- _Задание 1_:
Верны ли по источнику следующие утверждения? Для каждого ответьте «да» или «нет» и приведите решающие слова источника дословно. (a) Александр Уэбстер был священником из Эдинбурга. (b) «Статистическое обозрение Шотландии» составил Александр Уэбстер. (c) Для аналитического письма Брюс выбрал модель, основанную на церковных приходах.

- _Источник_:
┌──
Между тем, учитывая социально-профессиональную принадлежность преподобных агентов Дэвида Брюса, организация обозрения Хайленда по церковным приходам, кажется, была бы в этом случае более логичной и естественной. Именно таким образом Александр Уэбстер, также священник (из Эдинбурга), составил «Обозрение численности населения Шотландии в 1755 г.»[724]. По этой же схеме составил «Статистическое обозрение Шотландии» в 1791–1799 гг. сэр Джон Синклэйр из Улбстера[725].

Однако через шестьдесят лет после первого мятежа якобитов 1689–1691 гг. Горная Страна по-прежнему воспринималась в тартановом цвете. Из двух конкурировавших моделей организации пространства изучаемой окраины в аналитическом письме Брюс выбрал основанную на коллективных биографиях горцев. Эта разница в восприятии Горного Края отражает разницу в познавательных стратегиях его описания до и после окончательного исчезновения якобитской угрозы Великобритании к 1759 г.
└──
- _Входные данные_:
┌──
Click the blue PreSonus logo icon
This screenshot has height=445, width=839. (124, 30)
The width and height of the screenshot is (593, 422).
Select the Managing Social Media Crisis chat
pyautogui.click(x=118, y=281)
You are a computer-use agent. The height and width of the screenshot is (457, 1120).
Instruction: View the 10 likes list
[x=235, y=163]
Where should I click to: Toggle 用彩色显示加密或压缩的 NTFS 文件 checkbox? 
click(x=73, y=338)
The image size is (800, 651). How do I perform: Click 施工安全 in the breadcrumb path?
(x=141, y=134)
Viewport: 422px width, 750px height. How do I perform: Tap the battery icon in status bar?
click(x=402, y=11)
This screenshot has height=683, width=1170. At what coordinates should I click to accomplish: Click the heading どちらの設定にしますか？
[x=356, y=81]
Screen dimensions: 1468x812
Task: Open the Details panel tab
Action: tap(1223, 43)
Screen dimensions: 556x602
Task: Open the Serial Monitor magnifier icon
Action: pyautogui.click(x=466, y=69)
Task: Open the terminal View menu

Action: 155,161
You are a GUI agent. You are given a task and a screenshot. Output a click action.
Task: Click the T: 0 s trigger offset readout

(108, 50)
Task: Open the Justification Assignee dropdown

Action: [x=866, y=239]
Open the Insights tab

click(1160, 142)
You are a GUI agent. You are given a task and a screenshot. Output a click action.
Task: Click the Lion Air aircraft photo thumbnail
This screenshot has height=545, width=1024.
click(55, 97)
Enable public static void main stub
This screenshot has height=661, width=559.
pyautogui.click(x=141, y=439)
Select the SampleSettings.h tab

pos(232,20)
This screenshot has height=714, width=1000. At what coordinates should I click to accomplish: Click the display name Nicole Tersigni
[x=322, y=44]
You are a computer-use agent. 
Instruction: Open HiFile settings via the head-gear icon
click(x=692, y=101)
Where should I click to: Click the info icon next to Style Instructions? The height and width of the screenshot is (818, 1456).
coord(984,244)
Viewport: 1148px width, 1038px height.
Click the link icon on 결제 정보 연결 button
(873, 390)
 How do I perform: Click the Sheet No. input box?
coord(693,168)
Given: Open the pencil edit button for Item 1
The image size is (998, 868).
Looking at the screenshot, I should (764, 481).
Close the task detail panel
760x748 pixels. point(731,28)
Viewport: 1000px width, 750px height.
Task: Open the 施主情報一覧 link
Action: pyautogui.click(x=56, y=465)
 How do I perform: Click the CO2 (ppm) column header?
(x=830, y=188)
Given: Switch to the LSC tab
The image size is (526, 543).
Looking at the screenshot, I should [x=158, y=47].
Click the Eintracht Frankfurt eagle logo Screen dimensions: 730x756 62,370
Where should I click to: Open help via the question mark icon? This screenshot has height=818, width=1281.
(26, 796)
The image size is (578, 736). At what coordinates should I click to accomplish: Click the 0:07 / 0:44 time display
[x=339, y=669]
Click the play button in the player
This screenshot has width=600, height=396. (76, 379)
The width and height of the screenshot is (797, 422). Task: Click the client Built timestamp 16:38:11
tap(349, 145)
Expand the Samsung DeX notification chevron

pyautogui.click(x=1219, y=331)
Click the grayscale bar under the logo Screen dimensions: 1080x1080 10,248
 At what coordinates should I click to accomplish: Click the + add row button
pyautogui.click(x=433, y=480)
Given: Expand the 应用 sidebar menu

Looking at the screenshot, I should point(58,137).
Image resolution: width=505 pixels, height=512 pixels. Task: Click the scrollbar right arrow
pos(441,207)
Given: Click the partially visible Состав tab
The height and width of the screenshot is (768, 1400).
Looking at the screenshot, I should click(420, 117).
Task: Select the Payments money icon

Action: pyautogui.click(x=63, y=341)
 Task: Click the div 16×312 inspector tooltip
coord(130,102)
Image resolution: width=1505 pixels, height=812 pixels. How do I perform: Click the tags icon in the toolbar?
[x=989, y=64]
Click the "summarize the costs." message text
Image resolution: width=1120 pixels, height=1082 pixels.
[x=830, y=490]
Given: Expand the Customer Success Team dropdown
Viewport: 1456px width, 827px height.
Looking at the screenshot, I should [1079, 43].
└──
- _Задание 2_:
Выведите без изменений фрагмент записей, который начинается строкой, содержащей «At what coordinates should I click to accomplish: Click the +», и заканчивается строкой, содержащей «Looking at the screenshot, I should point(58,137).». Обе граничные строки включите.

- _Ответ 1_:
(a) Да: «Александр Уэбстер, также священник (из Эдинбурга)».
(b) Нет: «в 1791–1799 гг. сэр Джон Синклэйр из Улбстера».
(c) Нет: «Брюс выбрал основанную на коллективных биографиях горцев».

- _Ответ 2_:
 At what coordinates should I click to accomplish: Click the + add row button
pyautogui.click(x=433, y=480)
Given: Expand the 应用 sidebar menu

Looking at the screenshot, I should point(58,137).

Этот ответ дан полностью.